Conducting criminal background checks (Legal view)

Can employers refuse to hire a worker if he refuses to submit to a background check?
By Stuart Rudner
|Canadian HR Reporter|Last Updated: 08/04/2006

Employment lawyers are often asked whether an employer can conduct a criminal record check before hiring prospective employees.

If the employer is asking, the question is typically: “Can we insist the employee disclose a criminal record and refuse to hire them if they don’t?”

If it’s the employee asking (if they have something in their past that they are concerned about), they will typically ask whether human rights legislation or some other law gives them the right to refuse the criminal record check without sacrificing the job opportunity.

Arbitrator Alan Beattie recently had occasion to consider this issue at an arbitration hearing involving the Union of Calgary Co-Operatives and the Calgary Co-Operative Association Limited in a decision dated February 2006.

The worker, a young person identified as J.J., was hired in a retail sales position. The employer had detailed recruiting policies and procedures based upon its view that an employer in the retail industry must conduct due diligence regarding the bondability and insurability of employees. It considered it vital to ensure the honesty and trustworthiness of prospective employees. This was due, at least in part, to the fact employees are dealing with cash and merchandise.

The employer asked all applicants whether they had been convicted of any offence for which they had not been subsequently pardoned. Furthermore, any offers of employment were conditional upon the employee being bondable and upon the information regarding the prospect’s criminal record being verified. New employees had to provide a clearance form requesting the release of their criminal record, which would be forwarded to the local police service.

The employee would then have to forward the results to the company in order to confirm the information he had provided on the application form. Employees were explicitly warned that if the documents were not provided within two weeks of their starting work, there could be an administrative termination of their employment.

J.J. chose not to provide the police information to the employer and his employment was terminated as a result. A grievance was filed, alleging unjust termination. Complicating the matter was whether a young person has to disclose prior convictions pursuant to the Young Offenders Act.

Arbitrator Beattie spent considerable time in his decision reviewing the policy reasons behind the provisions in the Young Offenders Act limiting the disclosure of details regarding convictions under that act.

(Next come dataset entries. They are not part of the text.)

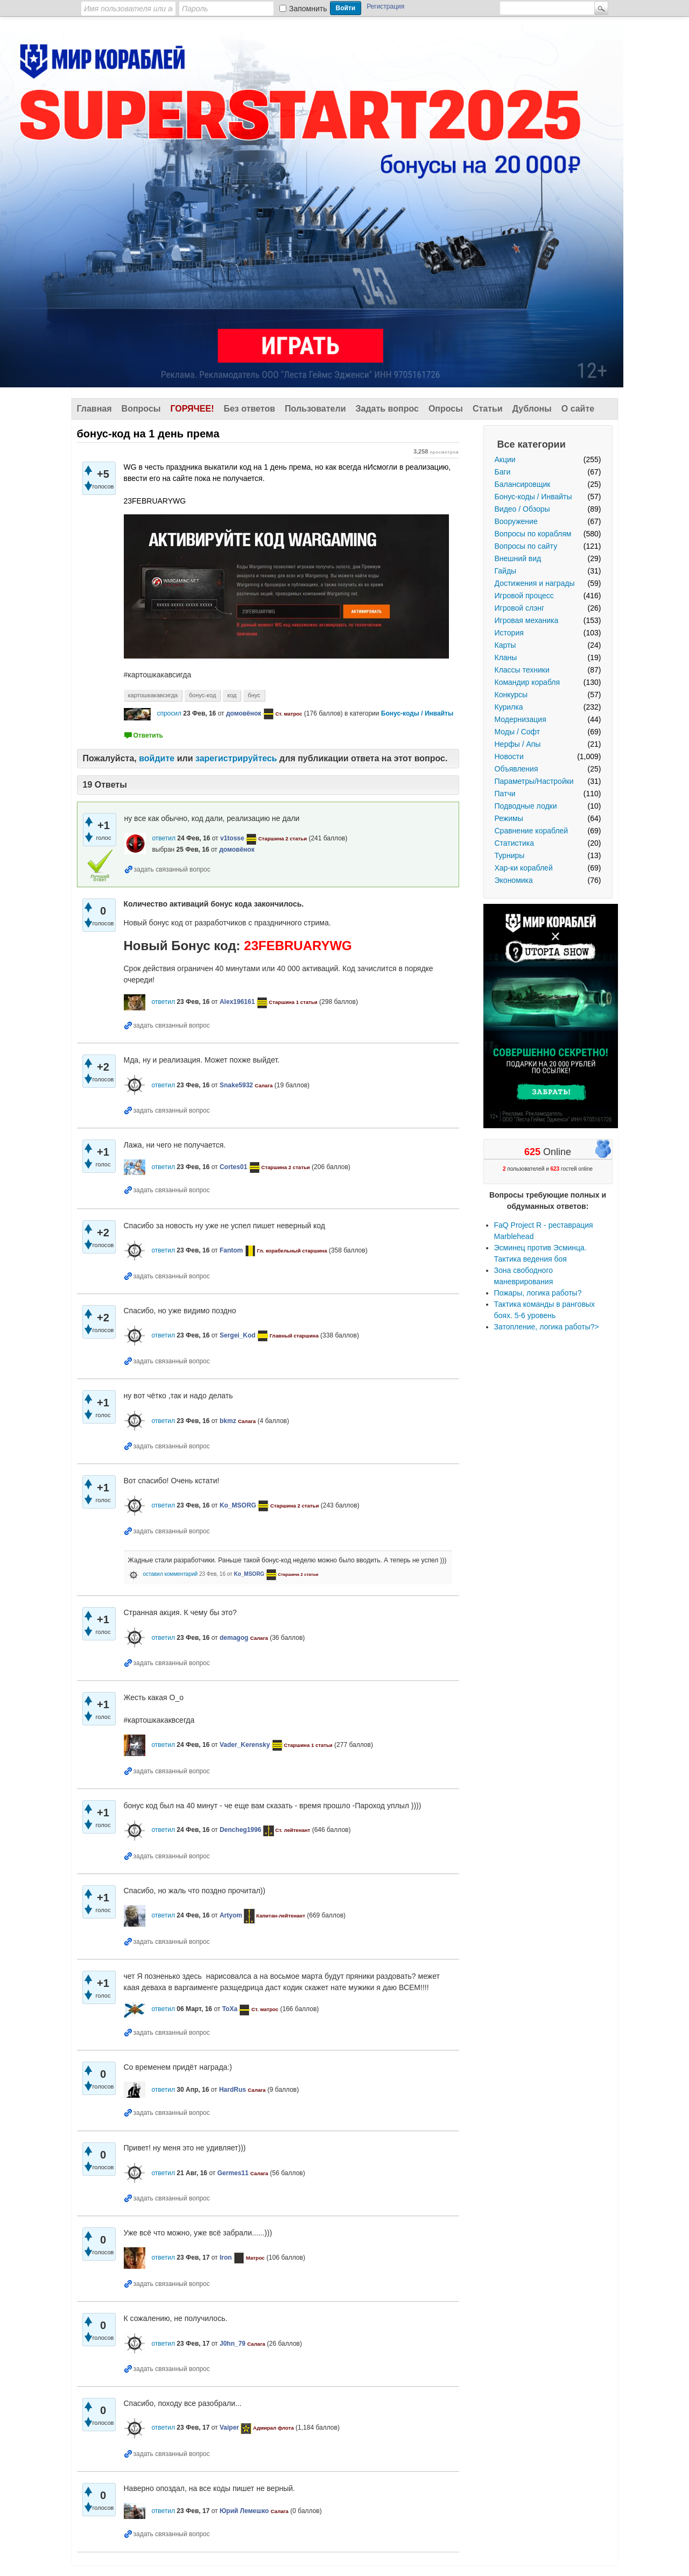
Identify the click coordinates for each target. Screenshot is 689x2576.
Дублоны (532, 408)
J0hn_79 (232, 2343)
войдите (156, 758)
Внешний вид (518, 558)
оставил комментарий (170, 1574)
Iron (226, 2257)
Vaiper (229, 2427)
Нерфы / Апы (518, 744)
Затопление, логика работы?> (546, 1326)
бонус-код (202, 695)
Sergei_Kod (238, 1335)
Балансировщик (523, 484)
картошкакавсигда (153, 695)
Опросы (445, 408)
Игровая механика (527, 620)
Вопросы (141, 408)
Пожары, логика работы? (538, 1293)
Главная (94, 408)
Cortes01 (233, 1167)
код (231, 695)
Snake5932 (236, 1085)
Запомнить (308, 8)
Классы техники (522, 670)
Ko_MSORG (238, 1505)
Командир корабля (527, 682)
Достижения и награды (535, 583)
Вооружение (516, 521)
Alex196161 (237, 1002)
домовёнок (243, 713)
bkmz (228, 1421)
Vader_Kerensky (245, 1745)
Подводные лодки (526, 806)
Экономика (514, 880)
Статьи (488, 408)
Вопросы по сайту (526, 546)
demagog (234, 1637)
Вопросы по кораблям (533, 533)
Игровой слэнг (520, 608)
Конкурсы (511, 694)
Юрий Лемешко (244, 2511)
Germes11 (233, 2173)
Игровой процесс (524, 595)
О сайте (577, 408)
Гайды (506, 571)
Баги (503, 472)
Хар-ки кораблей (524, 868)
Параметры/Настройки (534, 781)
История (509, 632)
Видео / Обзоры (522, 509)
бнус (254, 695)
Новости (509, 756)
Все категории (531, 444)
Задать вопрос (387, 408)
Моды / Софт (517, 731)
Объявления (516, 769)
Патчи (505, 793)
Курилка (509, 707)
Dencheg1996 (240, 1830)
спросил (169, 713)
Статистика (515, 843)
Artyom (231, 1915)
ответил (163, 838)
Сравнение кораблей (531, 830)
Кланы (506, 657)
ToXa (229, 2009)
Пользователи (315, 408)
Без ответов (249, 408)
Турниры (510, 855)
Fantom (231, 1250)
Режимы (509, 818)
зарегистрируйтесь (236, 758)
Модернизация (520, 719)
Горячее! (192, 408)
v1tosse (232, 838)
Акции (505, 459)
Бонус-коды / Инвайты (533, 496)
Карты (505, 645)
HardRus (232, 2089)
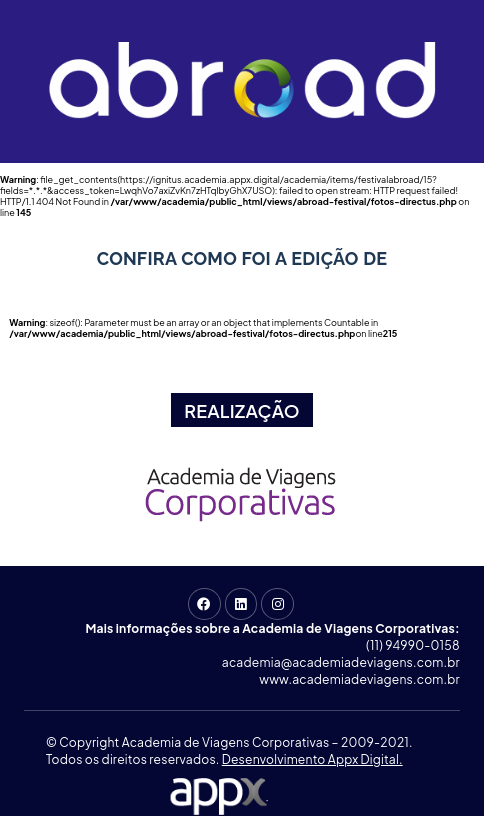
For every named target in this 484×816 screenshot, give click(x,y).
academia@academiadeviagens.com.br (341, 662)
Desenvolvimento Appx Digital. (312, 759)
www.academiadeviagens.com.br (359, 679)
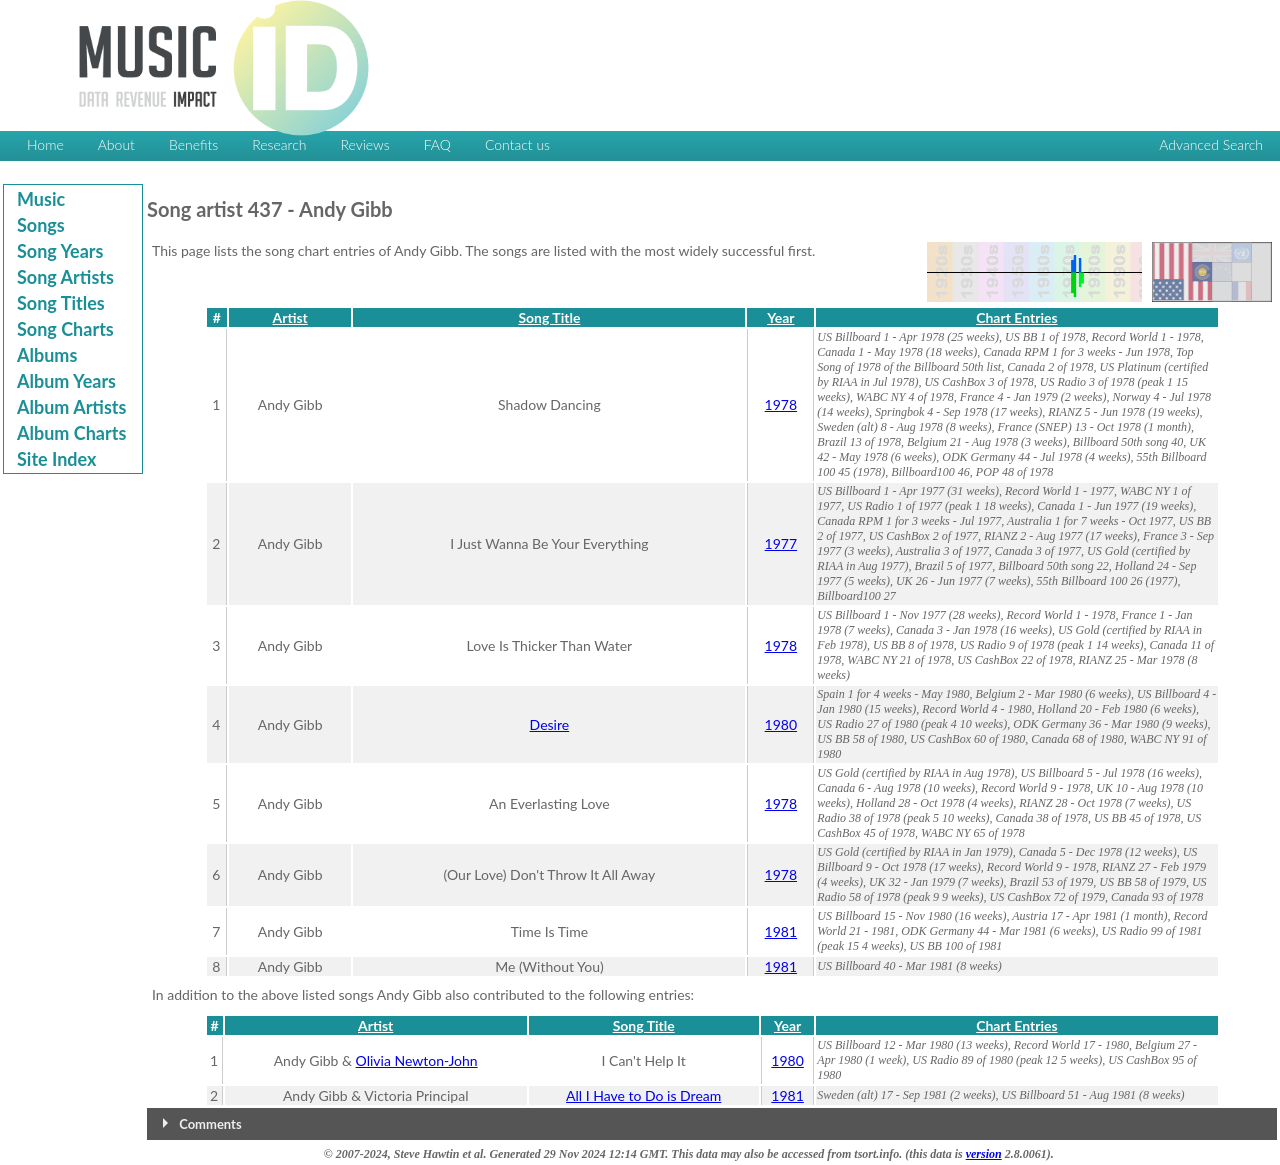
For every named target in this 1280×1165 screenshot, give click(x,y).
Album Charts (71, 433)
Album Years (66, 381)
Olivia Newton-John (417, 1060)
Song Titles (61, 303)
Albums (47, 355)
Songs (41, 225)
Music (41, 199)
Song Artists (65, 277)
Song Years (60, 251)
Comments (210, 1124)
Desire (550, 724)
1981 (781, 931)
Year (780, 317)
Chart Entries (1016, 317)
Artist (290, 317)
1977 (781, 543)
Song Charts (65, 329)
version (984, 1154)
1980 (781, 724)
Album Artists (71, 407)
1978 (781, 404)
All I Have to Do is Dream (643, 1095)
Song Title (549, 317)
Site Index (56, 459)
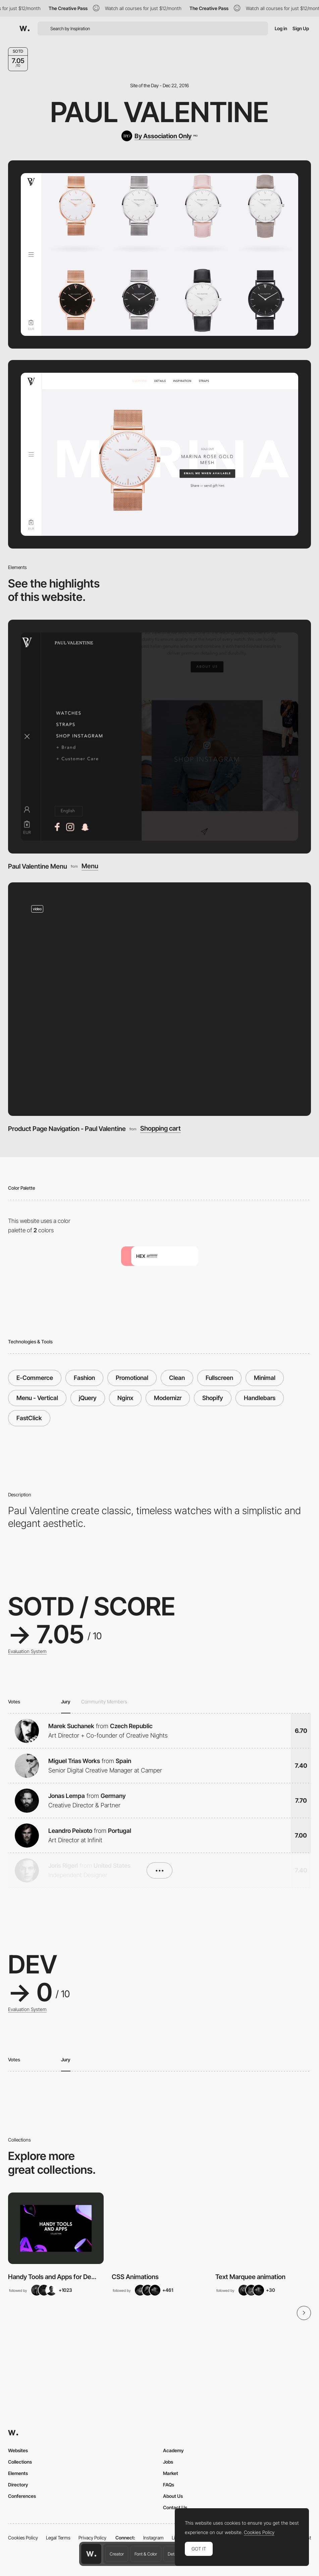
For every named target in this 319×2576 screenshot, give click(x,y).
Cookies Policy (23, 2537)
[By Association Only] (159, 136)
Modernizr (167, 1397)
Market (170, 2473)
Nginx (125, 1397)
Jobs (168, 2462)
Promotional (132, 1377)
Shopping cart (160, 1128)
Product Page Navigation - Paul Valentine (67, 1129)
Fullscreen (219, 1377)
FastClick (29, 1418)
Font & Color (146, 2554)
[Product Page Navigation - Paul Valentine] (159, 999)
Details (174, 2554)
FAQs (168, 2484)
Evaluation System (27, 1651)
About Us (173, 2496)
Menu (90, 866)
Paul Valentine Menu (37, 866)
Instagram (153, 2537)
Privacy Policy (92, 2537)
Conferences (22, 2496)
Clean (177, 1377)
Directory (18, 2484)
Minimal (264, 1377)
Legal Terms (58, 2537)
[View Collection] (56, 2228)
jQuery (88, 1397)
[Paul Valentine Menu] (159, 736)
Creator (117, 2554)
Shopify (212, 1397)
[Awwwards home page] (91, 2554)
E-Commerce (34, 1377)
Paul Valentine (159, 112)
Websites (18, 2450)
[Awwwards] (24, 28)
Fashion (84, 1377)
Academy (173, 2450)
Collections (20, 2462)
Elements (18, 2473)
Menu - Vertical (37, 1397)
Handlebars (259, 1397)
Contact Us (175, 2507)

In summary, there is a desire to protect young offenders, allow them to rehabilitate themselves and grow into productive members of society. If the fact young people have been convicted of an offence is publicized, it would impede their ability to obtain employment and contribute within society. On the other hand, there is also a need to protect society, which includes providing them with information regarding the people they propose to deal with or employ.

Arbitrator Beattie’s review of the law confirmed that employers can legally refuse to hire someone because of a record of prior criminal offences. As a result, according to the arbitrator, it is reasonable for employers to require that prospective employees provide confirmation of their criminal record or lack thereof. However, this suggestion must be tempered by the fact that refusing to employ someone due to a criminal record is only allowed where it is reasonably connected with the employment in question.

Once an employer becomes aware of a prospective or existing employee’s criminal record, it must determine, reasonably and in good faith, whether the individual is a suitable candidate. This would include a consideration of whether the employee is bondable or insurable, where that is a factor. Employers need information regarding the criminal record in order to do so.

In this case, the evidence was that the employer had, in the past, considered prospective employees’ criminal records reasonably and in context. For example, drinking and driving convictions were not a bar to employment. Arbitrator Beattie agreed the employer had a legitimate interest in knowing whether prospective employees had a criminal record. The prospective employee was entitled to protect his privacy rights by refusing to disclose his record. However, he could not then claim unjust dismissal.

The grievance was therefore dismissed.